Admitir que o Chega se opõe à democracia é admitir que boa parte dos eleitores que abandonaram o PSD se limitavam a aguardar a emergência de um partido “fascista”. Se isto parece estúpido, é porque é estúpido. O PSD perde eleitores para o Chega na exacta medida em que demonstra incapacidade, e provavelmente vontade, de atender às preocupações desses eleitores. Para evitar suspeitas de “radicalização”, de que foge com a rapidez com que os “activistas climáticos” fogem do banho, o PSD evita tocar numa data de temas em que o Chega, com inegável oportunismo e às vezes razão, toca. E o PS, que subjugou o principal adversário através do papão do “radicalismo”, agradece. E sente-se livre para radicalizar-se a cada dia.
Nisto o PS é eficaz, na arte de instalar uma ortodoxia, de definir o que é tolerável e o que não é.
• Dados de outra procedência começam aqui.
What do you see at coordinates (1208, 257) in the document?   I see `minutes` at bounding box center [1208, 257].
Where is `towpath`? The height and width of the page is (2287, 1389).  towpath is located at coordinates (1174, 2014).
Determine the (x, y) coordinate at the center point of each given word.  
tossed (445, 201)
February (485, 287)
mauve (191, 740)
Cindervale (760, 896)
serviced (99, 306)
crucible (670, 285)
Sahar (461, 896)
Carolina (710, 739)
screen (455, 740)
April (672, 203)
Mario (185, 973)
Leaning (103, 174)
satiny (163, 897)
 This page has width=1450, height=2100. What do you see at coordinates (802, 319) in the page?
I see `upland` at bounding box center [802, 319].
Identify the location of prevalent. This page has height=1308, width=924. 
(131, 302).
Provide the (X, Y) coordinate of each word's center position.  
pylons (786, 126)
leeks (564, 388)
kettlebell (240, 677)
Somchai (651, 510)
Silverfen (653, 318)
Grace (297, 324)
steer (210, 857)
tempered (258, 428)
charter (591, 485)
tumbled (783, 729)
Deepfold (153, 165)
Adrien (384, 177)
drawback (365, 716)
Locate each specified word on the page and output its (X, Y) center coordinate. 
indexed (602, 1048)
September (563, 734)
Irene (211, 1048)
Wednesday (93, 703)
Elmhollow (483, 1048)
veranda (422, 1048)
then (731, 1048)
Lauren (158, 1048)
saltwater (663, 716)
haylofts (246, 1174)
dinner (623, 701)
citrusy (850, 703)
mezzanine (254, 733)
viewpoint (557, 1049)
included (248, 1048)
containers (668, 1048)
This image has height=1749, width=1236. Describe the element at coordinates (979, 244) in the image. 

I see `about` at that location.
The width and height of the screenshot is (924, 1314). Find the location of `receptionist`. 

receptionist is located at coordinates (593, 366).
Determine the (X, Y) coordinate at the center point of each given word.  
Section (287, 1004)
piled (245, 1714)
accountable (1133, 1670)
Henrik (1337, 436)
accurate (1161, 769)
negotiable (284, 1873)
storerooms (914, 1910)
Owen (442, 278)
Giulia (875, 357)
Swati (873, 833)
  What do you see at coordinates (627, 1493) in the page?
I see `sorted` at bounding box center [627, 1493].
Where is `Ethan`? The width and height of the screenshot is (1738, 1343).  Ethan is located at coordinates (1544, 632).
O PS criou um ambiente em que os acontecimentos são avaliados em função não do que representam mas da repercussão que têm na votação no Chega. O chefe de gabinete do PM guarda 75 mil euros em notas? É chato, visto que o forte indício de trafulhice pode converter pessoas ao Chega. Não lembrar a ninguém que o sucedido possa converter pessoas ao PSD diz imenso acerca do estado do PSD, que aceita as condições ditadas pelo PS e permite que o PS faça incondicionalmente o que quer – incluindo coligar-se com todos os lunáticos da Assembleia da República para acabarem de nos transformar numa Venezuela sem mar quentinho.
Convinha que não o conseguissem. O pior de se ser trucidado por um comboio não é o impulso que o acidente dará aos transportes privados: é o ter-se sido trucidado por um comboio. E o problema das políticas de extrema-esquerda não é o de fazerem crescer a extrema-direita: são mesmo as políticas de extrema-esquerda. Se uma “geringonça” por conveniência causou tamanhos estragos, imagine-se a devastação causada por uma “geringonça” por convicção. É sobre esta real ameaça de extremismo que o PSD, que historicamente combateu o PS moderado de Mário Soares, devia hoje falar sem parar. Sobre o Chega, que não precisa de ser aliado nem é o inimigo, o PSD devia calar-se.